Apr. 18th, 2007

I've had a lot of cause lately to think about when I was much younger. This is, of course, a ridiculous statement as I am neither that old nor that inclined to be removed from nostalgia in general. What I find, though, largely, is that I don't mean "When I was younger" so much as I mean "When I was scared."

I was a scared kid. Afraid of heights, bugs, dogs, horses, airplanes, thunderstorms, being unworthy, hurting the feelings of objects and people, so forth and so on. And what I didn't understand as a kid is that cowardice has nothing to do with how you feel and everything to do with how you act. I didn't grok that it was a choice, and I certianly didn't grok that the choice wasn't not to be afraid, but was to engage things I was afraid of anyway, not as an act of show or personal betterment, but because there was often a return on investment.

By and large, or at least when listening to sea chanteys which are inescapably sad, I find myself glad I was a scared kid and a coward for all sorts of weird reasons from finding compassion for people now that I'd probably be less inclinded to have otherwise to knowing simply and pragmatically that my fear made my childhood easier. My parents didn't want a brave child, and I stood out enough without being brash and fearless on top of it all. But what if I had been? In books being "fearless" (which is a pretty stupid concept if you think about it) always makes people hot -- you know, wind whipping through the hair as one leads the grand adventure. How many characters can you think of that have that sort of fearlessness but are also ugly and awkward? Of course, you'll tell me, books exist largely to make things simpler than they are so as to provide escape, whereas I think books largely exist to remind us that things are often simpler and more possible than we think so as to provide hope.

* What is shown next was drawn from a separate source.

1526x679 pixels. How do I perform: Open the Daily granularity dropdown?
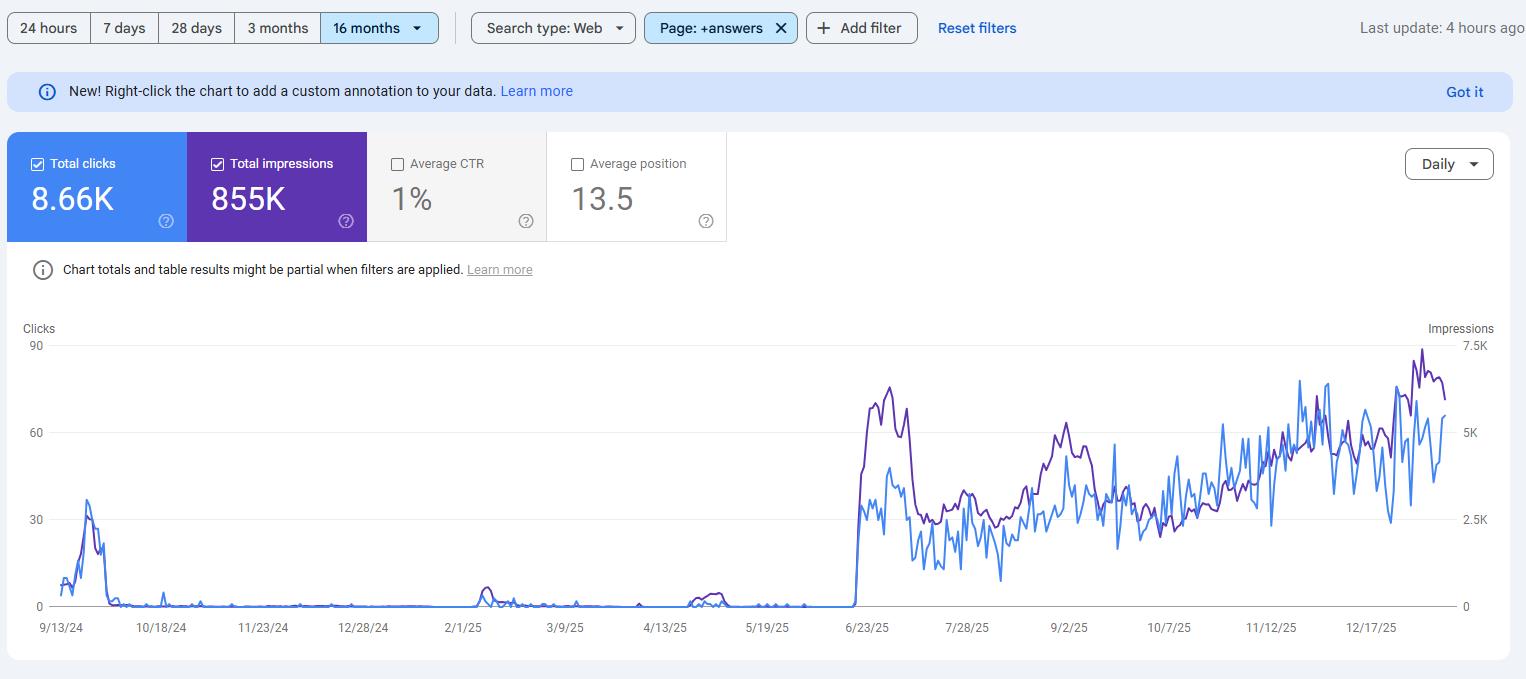click(1449, 164)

I'm not sure when I stopped being a coward. Let's make no mistake -- dogs still make me very edgy, horses (even when I'm riding them) do make me moderately nervous, heights I can deal with (but that's with a clenched jaw) and if I thought I was over my fear of flying (flying lessons aside) that flight to L.A. before heading on to Sydney certainly proved me wrong. I do still worry pathologically about objects and people feeling abandoned; and in general fret everything down into nothingness. And, of course, in the words of Bob Holman: "Night Fears: Everyone is in love except you."

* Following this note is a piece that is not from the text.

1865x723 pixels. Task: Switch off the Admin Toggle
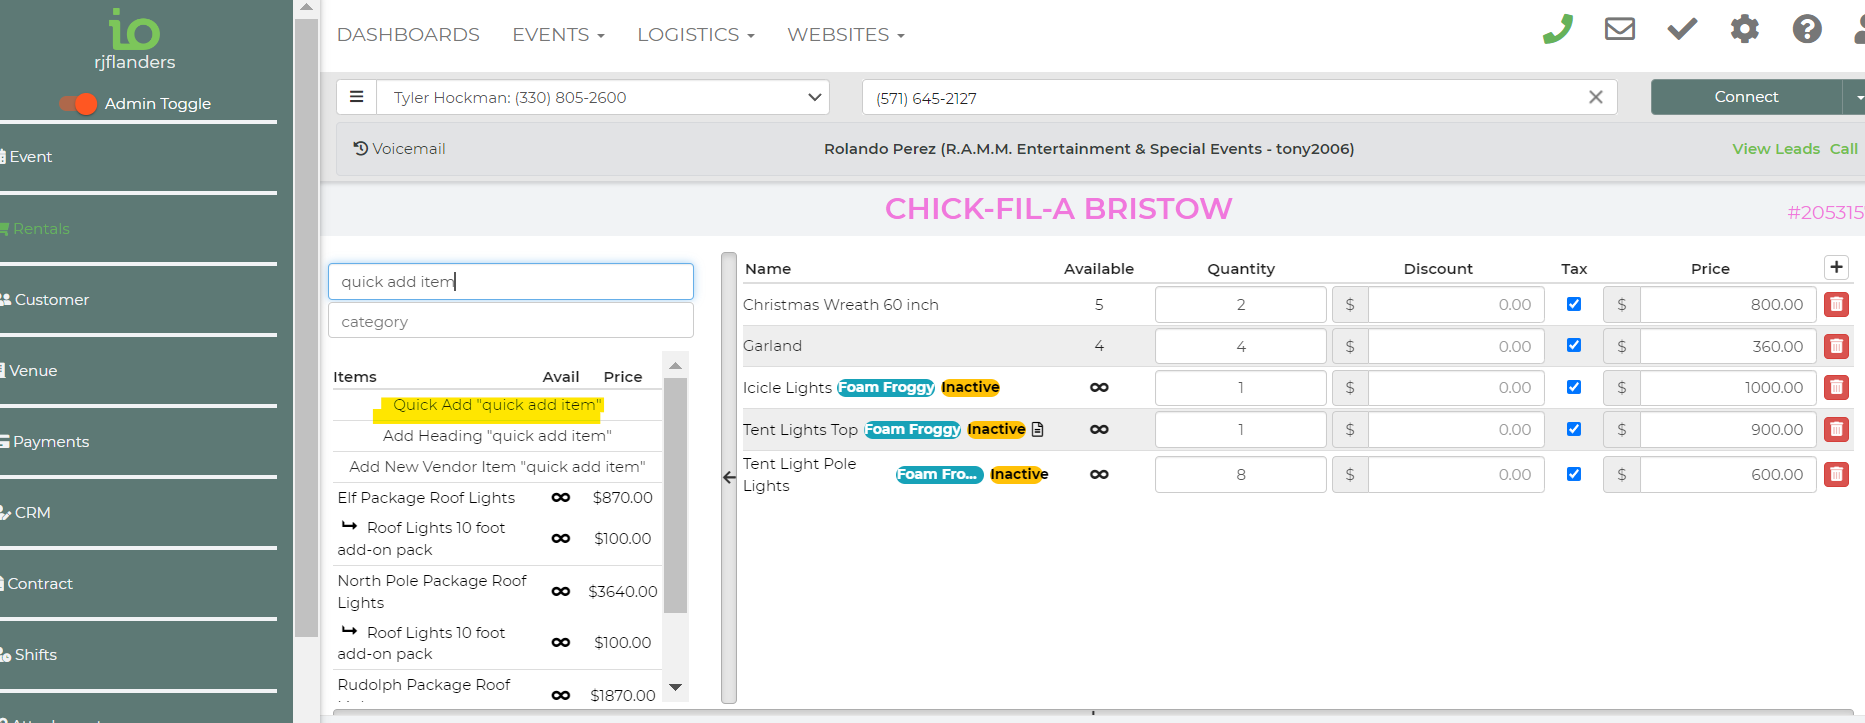(78, 103)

But I'm not, by and large, a coward anymore. Even if I often still largely have the habits of a coward -- these include procrastination, self-deprication not followed by the word humour, and the need to really really gear myself up to call it like I see it (despite friends who affectionately call me Defender of the Truth and Master of the Obvious). But I do do better, a little bit every day, even if I still have to rehearse and rehearse the answers to the simplest questions ("how are you?") sometimes.

A long time ago, on Mindvox, when I was very young and trying very hard to brazen through things I really didn't want people to know about me (that I was 19, that I was a virgin, that I was a delicate flower of a girl and not Molly goddamn Millions), someone once asked a general question: "What does it all come down to?"

"Impact," I said. And, of course, I still wouldn't disagree. But I'll also say this, it comes down to things like knowing that we come into this world weak and scared and usually leave the same damn way, which is just fine as long as you catch the details along the way, including the details of that fear and that weakness. I've been hurt far more often by people's cowardice than their macliciousness; and I've done harm to people far more often by the same.

We're all scared, and I'm not saying that it isn't interesting. I'm just saying it's not that important. And it makes me have really different, and often tender, feelings towards the people I knew when I was much younger who had to watch my contortions over this stuff, even as they gave advice, tried to ignore the worst of my spirals, and sometimes even exploited the cards I too readily showed.

We do what we can. And it's more than we think.